Courses, judging and a weekend off

We had one of those rare weekends at home this weekend, it was lovely. The dogs got a extra special long walk, we did some training, caught up with friends and family and more.


The agility season is in full swing now and I'm pretty pleased with what Devo & I have done so far. We've qualified for five Championship finals out of five shows. We've qualified for an Olympia day - at last and we've got two Crufts points... hmm that needs a bit of focus. And of course I've enjoyed focusing on preparing Team GB for the European Open in Belgium.

A lot of the top level courses I've competed in this year have generally been of a good standard. This is important to me as a well designed course really does test the dog & handler. Courses that have huge gaps (more than 7 metres) only test how fast a handler can run and takes all the skill out of dog handling.

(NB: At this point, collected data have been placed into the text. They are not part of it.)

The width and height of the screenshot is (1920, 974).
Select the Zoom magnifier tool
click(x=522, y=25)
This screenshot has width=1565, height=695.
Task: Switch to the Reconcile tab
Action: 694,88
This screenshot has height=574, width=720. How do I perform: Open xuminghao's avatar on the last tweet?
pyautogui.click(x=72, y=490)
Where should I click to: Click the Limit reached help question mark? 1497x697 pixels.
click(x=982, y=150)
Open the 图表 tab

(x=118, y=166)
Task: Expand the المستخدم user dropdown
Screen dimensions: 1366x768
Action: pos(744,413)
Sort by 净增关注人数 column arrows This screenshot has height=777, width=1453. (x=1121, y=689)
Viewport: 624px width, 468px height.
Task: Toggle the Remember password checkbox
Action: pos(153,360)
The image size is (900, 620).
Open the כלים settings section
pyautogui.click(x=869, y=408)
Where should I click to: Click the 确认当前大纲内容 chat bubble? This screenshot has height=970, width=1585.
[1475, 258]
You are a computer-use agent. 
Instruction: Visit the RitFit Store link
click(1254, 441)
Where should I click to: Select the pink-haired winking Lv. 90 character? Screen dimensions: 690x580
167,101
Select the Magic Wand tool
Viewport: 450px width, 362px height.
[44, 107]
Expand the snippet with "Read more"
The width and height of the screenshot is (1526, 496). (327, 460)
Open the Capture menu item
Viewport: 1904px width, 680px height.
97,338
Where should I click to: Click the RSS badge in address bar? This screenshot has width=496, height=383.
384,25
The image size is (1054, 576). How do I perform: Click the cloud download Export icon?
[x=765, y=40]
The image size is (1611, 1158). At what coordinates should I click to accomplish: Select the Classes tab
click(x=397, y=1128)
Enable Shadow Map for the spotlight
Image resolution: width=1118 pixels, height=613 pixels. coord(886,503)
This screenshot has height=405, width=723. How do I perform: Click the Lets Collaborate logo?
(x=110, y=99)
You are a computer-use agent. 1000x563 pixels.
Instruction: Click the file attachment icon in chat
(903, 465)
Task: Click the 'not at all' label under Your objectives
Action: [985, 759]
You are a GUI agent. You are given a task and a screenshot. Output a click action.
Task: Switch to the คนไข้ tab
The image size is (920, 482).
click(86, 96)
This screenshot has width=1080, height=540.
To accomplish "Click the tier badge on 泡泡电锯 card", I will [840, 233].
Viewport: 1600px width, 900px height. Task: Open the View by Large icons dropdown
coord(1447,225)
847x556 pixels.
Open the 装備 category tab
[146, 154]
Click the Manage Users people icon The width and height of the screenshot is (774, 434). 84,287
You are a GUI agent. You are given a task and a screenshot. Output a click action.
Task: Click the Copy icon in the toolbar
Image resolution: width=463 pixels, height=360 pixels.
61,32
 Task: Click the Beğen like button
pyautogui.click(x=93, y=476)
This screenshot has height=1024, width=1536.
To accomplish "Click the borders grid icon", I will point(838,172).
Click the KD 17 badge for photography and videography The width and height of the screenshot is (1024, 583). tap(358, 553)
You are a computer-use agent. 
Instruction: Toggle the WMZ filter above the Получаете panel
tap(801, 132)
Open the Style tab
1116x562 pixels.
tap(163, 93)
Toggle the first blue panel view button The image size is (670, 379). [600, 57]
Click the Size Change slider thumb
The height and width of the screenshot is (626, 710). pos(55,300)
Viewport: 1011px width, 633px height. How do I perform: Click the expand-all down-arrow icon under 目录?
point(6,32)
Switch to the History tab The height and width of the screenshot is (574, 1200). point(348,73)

I guess being involved with international events over the last 4-5 years you start seeing the big difference between courses country to country. In many European countries it takes two years to become qualified as a judge. Having to complete written exams, practical assessments, be a shadow judge for a year, then the main judge with a mentor supporting you for another year, more written exams etc... The effect of this is very highly trained judges at both course design and decision making. The benefit to the competitor is very well designed courses and great judging.

This is incredibly important for both Team GB and getting this right could have the single biggest effect on our sport. It's an area I get quite passionate about.